===== EXERCISE INPUT

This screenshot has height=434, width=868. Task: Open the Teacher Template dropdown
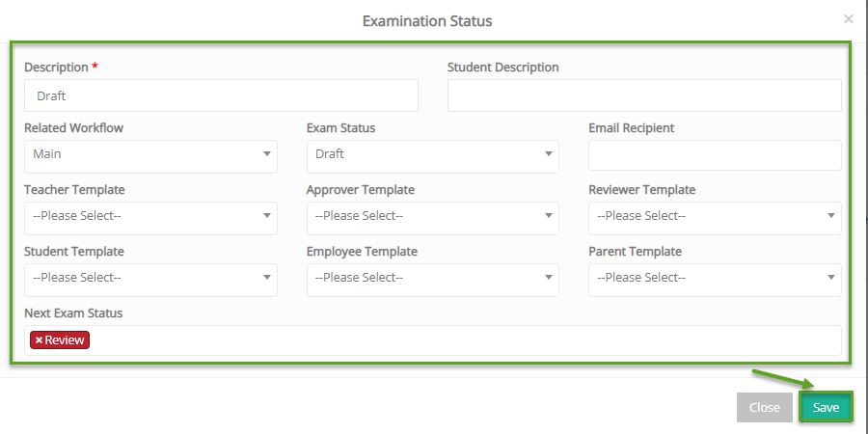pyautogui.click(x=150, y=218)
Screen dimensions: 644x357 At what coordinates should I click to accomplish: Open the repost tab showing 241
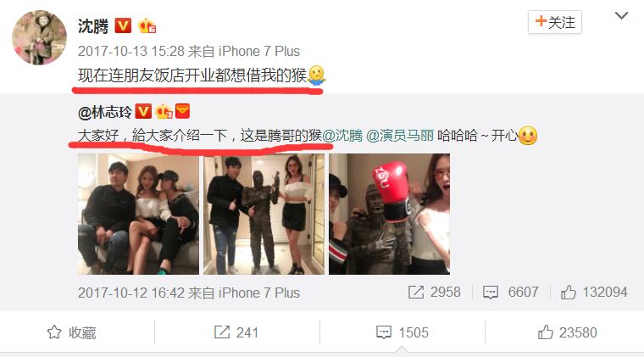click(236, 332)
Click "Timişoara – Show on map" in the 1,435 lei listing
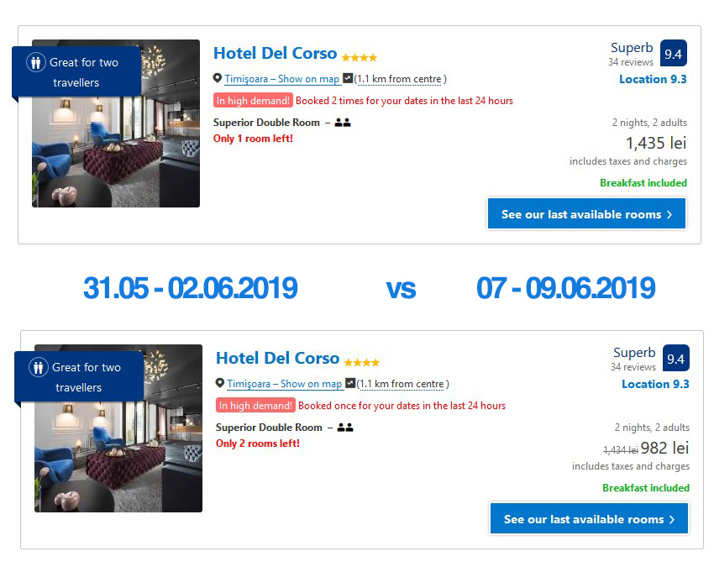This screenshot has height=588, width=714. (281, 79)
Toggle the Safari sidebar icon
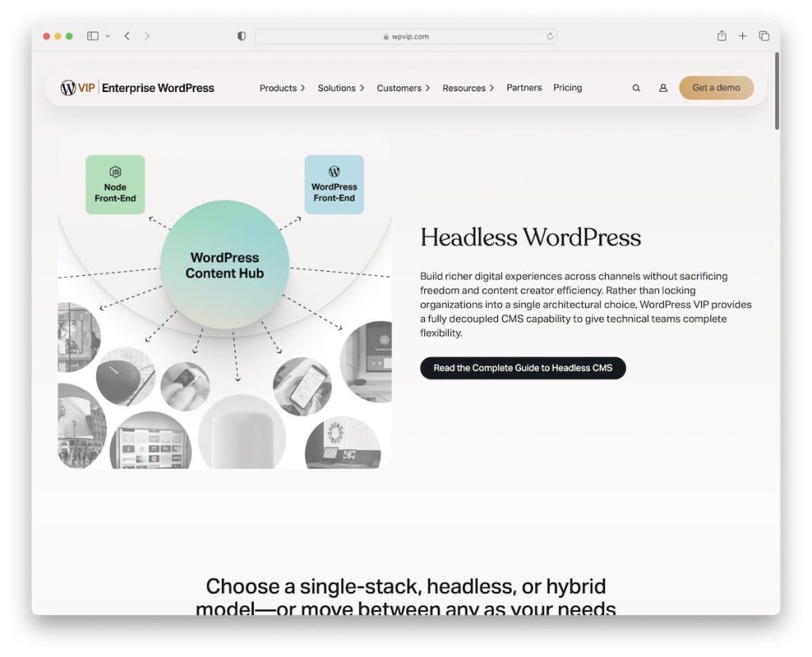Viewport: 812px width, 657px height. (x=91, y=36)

==========

ACTION ITEM: What you return must match each record exactly and contain no images.

OUTPUT OF THE EXERCISE:
This screenshot has height=434, width=868. Task: Open the Teacher Template dropdown
pyautogui.click(x=150, y=218)
Screen dimensions: 644x357 At what coordinates should I click to accomplish: Open the repost tab showing 241
click(236, 332)
Click "Timişoara – Show on map" in the 1,435 lei listing
This screenshot has height=588, width=714. (281, 79)
Toggle the Safari sidebar icon
Viewport: 812px width, 657px height. (x=91, y=36)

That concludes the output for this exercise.